SUPPLIED INFORMATION —
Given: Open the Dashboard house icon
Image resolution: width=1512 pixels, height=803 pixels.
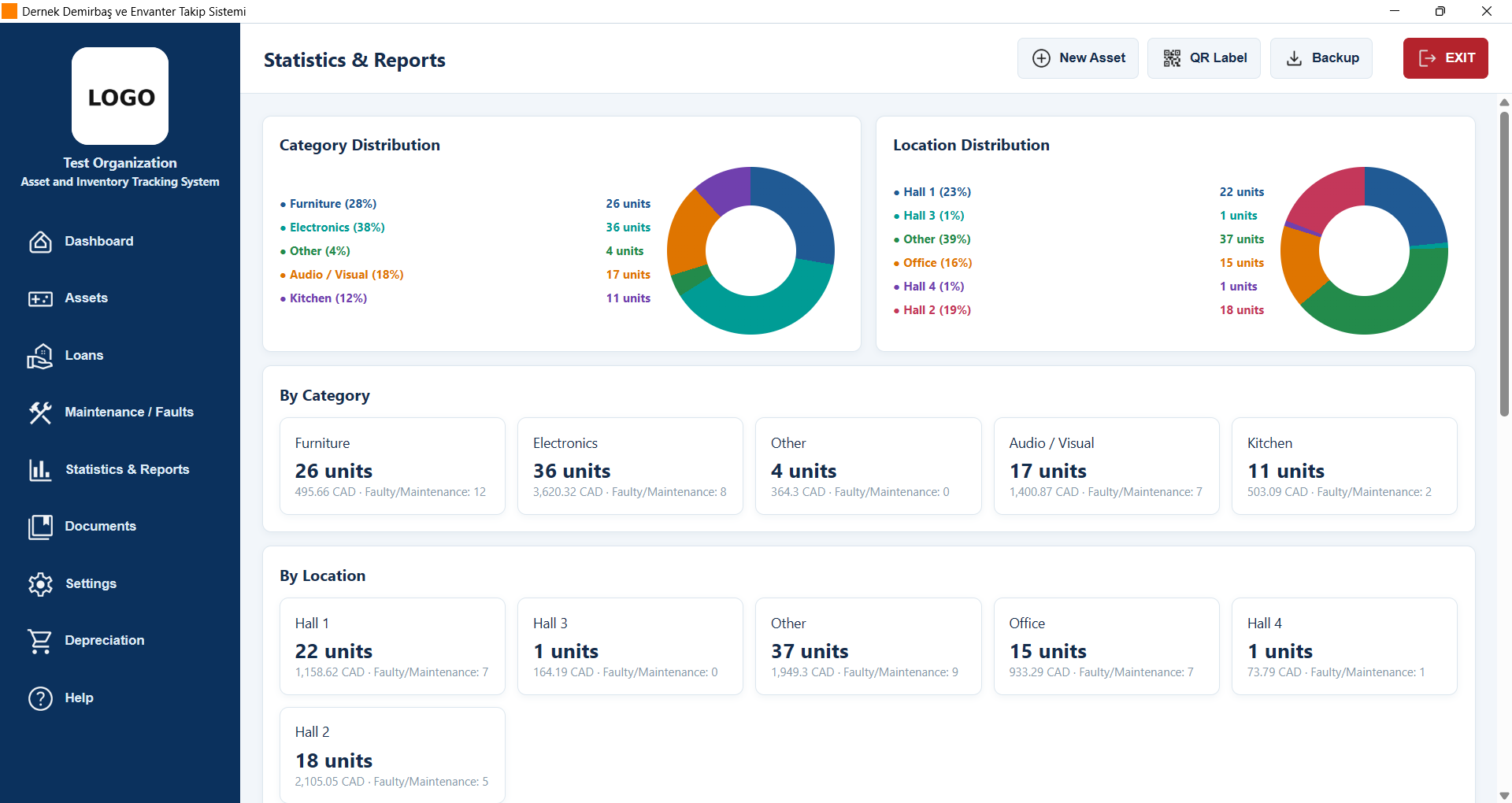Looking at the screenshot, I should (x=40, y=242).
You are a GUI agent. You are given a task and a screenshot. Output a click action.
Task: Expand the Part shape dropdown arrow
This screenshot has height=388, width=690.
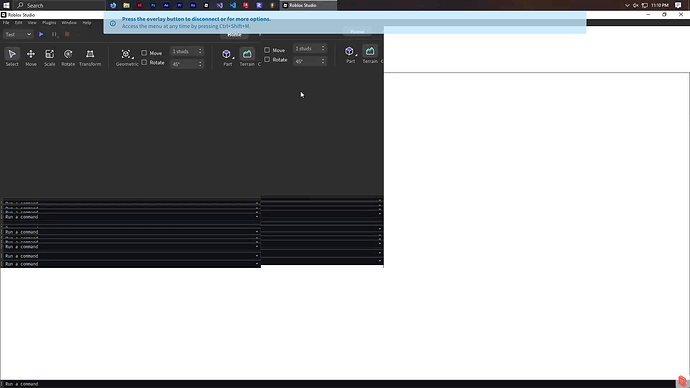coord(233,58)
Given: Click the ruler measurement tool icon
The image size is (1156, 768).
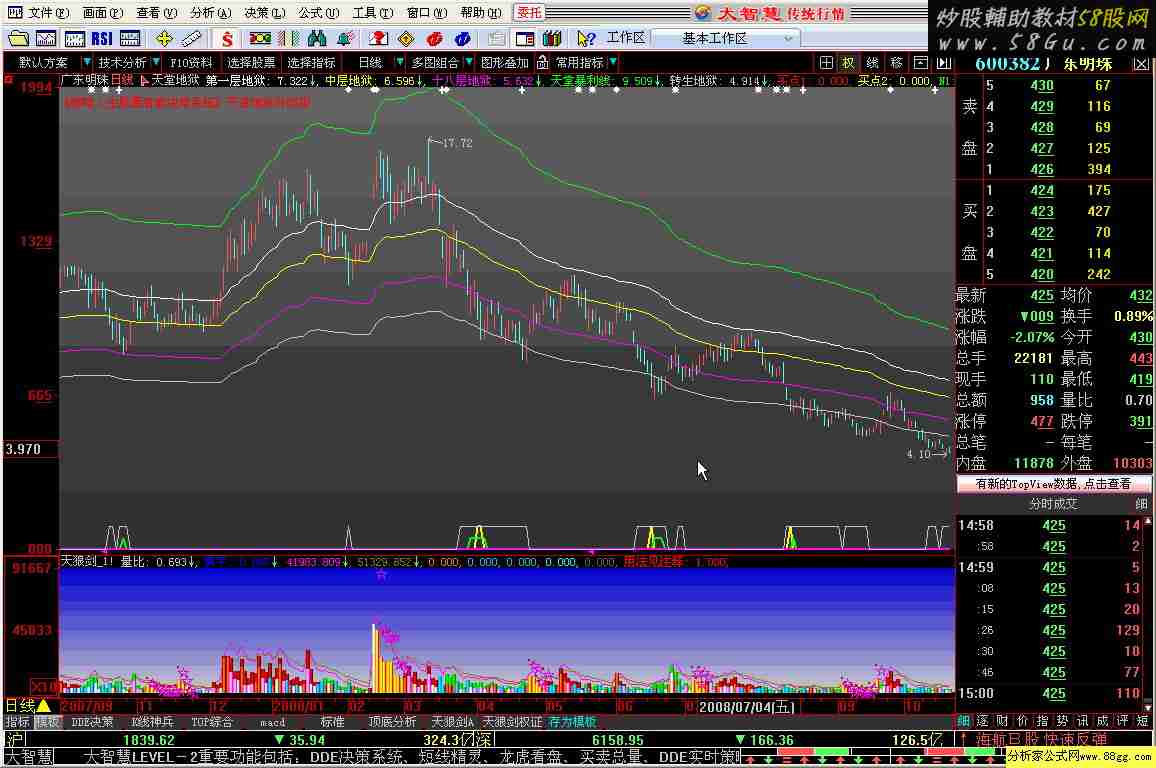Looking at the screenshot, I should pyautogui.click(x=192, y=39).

...

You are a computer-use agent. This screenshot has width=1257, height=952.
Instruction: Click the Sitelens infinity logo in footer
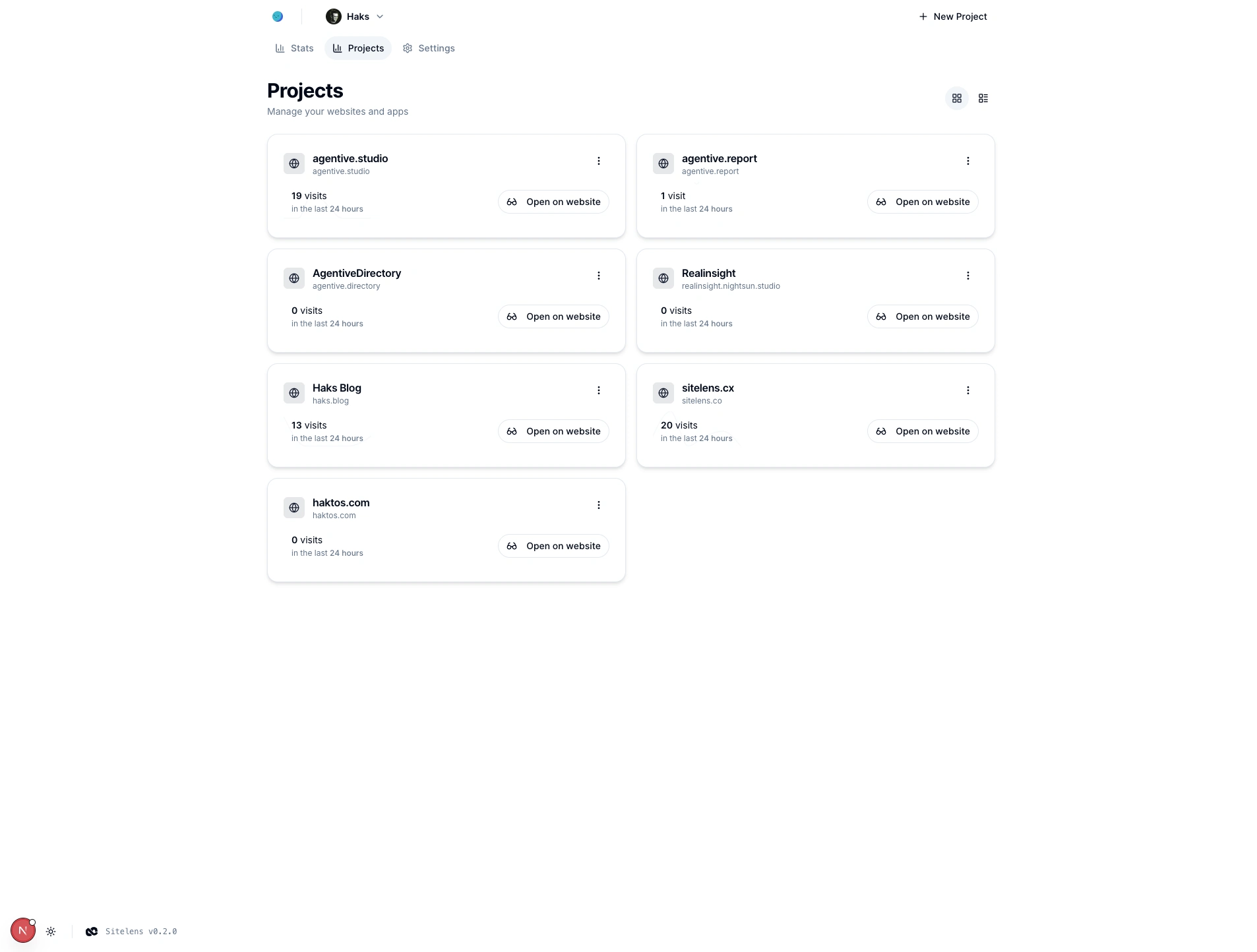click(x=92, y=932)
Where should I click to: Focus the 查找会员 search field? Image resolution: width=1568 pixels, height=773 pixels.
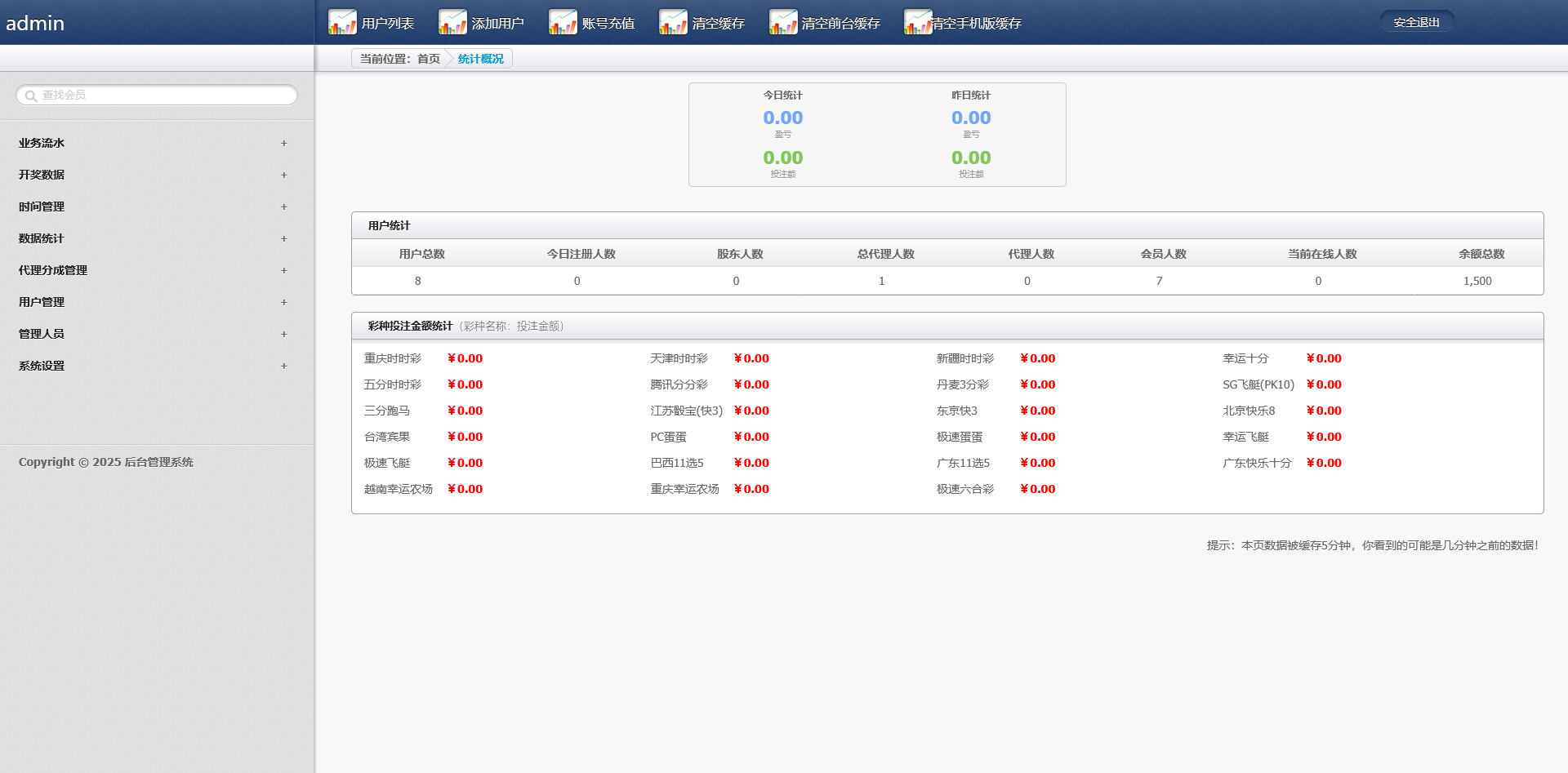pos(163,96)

ACTION ITEM — Note each line of the material holding "icon" and copy it out.

FINISHED EXERCISE —
Given: Open the Dashboard house icon
Given: Click the ruler measurement tool icon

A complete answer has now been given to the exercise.